Records drawn from a dataset:
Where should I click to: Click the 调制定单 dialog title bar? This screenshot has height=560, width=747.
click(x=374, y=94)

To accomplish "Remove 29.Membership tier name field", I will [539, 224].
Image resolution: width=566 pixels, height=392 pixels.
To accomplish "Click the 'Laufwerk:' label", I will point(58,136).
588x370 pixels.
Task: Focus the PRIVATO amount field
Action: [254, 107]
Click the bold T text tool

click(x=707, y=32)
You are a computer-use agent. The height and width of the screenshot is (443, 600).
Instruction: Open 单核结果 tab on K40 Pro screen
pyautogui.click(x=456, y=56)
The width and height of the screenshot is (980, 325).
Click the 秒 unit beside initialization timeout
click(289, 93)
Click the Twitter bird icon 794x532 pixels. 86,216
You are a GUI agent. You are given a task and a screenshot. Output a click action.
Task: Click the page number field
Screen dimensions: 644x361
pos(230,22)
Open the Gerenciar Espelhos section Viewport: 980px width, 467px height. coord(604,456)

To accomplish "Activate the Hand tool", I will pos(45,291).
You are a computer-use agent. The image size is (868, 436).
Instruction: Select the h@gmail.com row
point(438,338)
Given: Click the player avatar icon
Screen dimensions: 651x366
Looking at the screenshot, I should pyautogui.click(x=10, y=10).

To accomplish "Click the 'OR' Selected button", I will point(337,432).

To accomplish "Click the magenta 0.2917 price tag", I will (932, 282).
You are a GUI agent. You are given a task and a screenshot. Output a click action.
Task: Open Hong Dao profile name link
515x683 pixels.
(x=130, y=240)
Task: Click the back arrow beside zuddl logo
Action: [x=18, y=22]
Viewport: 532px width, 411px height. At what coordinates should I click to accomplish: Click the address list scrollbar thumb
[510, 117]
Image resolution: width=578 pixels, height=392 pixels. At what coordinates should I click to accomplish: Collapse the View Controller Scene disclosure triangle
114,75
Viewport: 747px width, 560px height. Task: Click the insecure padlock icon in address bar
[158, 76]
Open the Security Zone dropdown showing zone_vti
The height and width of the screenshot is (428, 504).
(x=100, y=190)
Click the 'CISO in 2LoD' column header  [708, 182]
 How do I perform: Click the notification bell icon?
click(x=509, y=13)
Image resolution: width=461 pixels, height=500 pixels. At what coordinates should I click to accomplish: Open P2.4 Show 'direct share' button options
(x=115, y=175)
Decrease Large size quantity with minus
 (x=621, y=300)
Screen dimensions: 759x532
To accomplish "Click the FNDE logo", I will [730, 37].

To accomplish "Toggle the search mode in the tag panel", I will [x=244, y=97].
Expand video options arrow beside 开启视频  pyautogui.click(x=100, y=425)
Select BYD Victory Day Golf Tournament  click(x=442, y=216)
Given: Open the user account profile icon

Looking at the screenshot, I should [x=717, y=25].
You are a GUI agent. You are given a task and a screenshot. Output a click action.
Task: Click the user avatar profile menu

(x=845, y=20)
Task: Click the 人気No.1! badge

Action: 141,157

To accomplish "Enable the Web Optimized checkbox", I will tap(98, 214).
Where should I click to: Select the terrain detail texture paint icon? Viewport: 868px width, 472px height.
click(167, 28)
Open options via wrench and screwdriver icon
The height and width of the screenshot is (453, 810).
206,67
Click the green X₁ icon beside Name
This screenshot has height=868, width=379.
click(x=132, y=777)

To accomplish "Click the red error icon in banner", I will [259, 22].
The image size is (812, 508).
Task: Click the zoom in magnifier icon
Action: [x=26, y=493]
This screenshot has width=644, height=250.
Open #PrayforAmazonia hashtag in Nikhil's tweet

EXERCISE OBJECTIVE →
Write the entries out a second time. Match them exactly.

TASK RESULT →
Where should I click to: Click the 调制定单 dialog title bar? This screenshot has height=560, width=747.
click(x=374, y=94)

To accomplish "Remove 29.Membership tier name field", I will [539, 224].
Image resolution: width=566 pixels, height=392 pixels.
To accomplish "Click the 'Laufwerk:' label", I will point(58,136).
588x370 pixels.
Task: Focus the PRIVATO amount field
Action: [254, 107]
Click the bold T text tool

click(x=707, y=32)
You are a computer-use agent. The height and width of the screenshot is (443, 600).
Instruction: Open 单核结果 tab on K40 Pro screen
pyautogui.click(x=456, y=56)
The width and height of the screenshot is (980, 325).
Click the 秒 unit beside initialization timeout
click(289, 93)
Click the Twitter bird icon 794x532 pixels. 86,216
You are a GUI agent. You are given a task and a screenshot. Output a click action.
Task: Click the page number field
Screen dimensions: 644x361
pos(230,22)
Open the Gerenciar Espelhos section Viewport: 980px width, 467px height. coord(604,456)

To accomplish "Activate the Hand tool", I will pos(45,291).
You are a computer-use agent. The image size is (868, 436).
Instruction: Select the h@gmail.com row
point(438,338)
Given: Click the player avatar icon
Screen dimensions: 651x366
Looking at the screenshot, I should pyautogui.click(x=10, y=10).

To accomplish "Click the 'OR' Selected button", I will point(337,432).

To accomplish "Click the magenta 0.2917 price tag", I will (932, 282).
You are a GUI agent. You are given a task and a screenshot. Output a click action.
Task: Open Hong Dao profile name link
515x683 pixels.
(x=130, y=240)
Task: Click the back arrow beside zuddl logo
Action: [x=18, y=22]
Viewport: 532px width, 411px height. At what coordinates should I click to accomplish: Click the address list scrollbar thumb
[510, 117]
Image resolution: width=578 pixels, height=392 pixels. At what coordinates should I click to accomplish: Collapse the View Controller Scene disclosure triangle
114,75
Viewport: 747px width, 560px height. Task: Click the insecure padlock icon in address bar
[158, 76]
Open the Security Zone dropdown showing zone_vti
The height and width of the screenshot is (428, 504).
(x=100, y=190)
Click the 'CISO in 2LoD' column header  [708, 182]
 How do I perform: Click the notification bell icon?
click(x=509, y=13)
Image resolution: width=461 pixels, height=500 pixels. At what coordinates should I click to accomplish: Open P2.4 Show 'direct share' button options
(x=115, y=175)
Decrease Large size quantity with minus
 (x=621, y=300)
Screen dimensions: 759x532
To accomplish "Click the FNDE logo", I will [730, 37].

To accomplish "Toggle the search mode in the tag panel", I will [x=244, y=97].
Expand video options arrow beside 开启视频  pyautogui.click(x=100, y=425)
Select BYD Victory Day Golf Tournament  click(x=442, y=216)
Given: Open the user account profile icon

Looking at the screenshot, I should [x=717, y=25].
You are a GUI agent. You are given a task and a screenshot. Output a click action.
Task: Click the user avatar profile menu

(x=845, y=20)
Task: Click the 人気No.1! badge

Action: 141,157

To accomplish "Enable the Web Optimized checkbox", I will tap(98, 214).
Where should I click to: Select the terrain detail texture paint icon? Viewport: 868px width, 472px height.
click(167, 28)
Open options via wrench and screwdriver icon
The height and width of the screenshot is (453, 810).
206,67
Click the green X₁ icon beside Name
This screenshot has height=868, width=379.
click(x=132, y=777)

To accomplish "Click the red error icon in banner", I will [259, 22].
The image size is (812, 508).
Task: Click the zoom in magnifier icon
Action: [x=26, y=493]
This screenshot has width=644, height=250.
Open #PrayforAmazonia hashtag in Nikhil's tweet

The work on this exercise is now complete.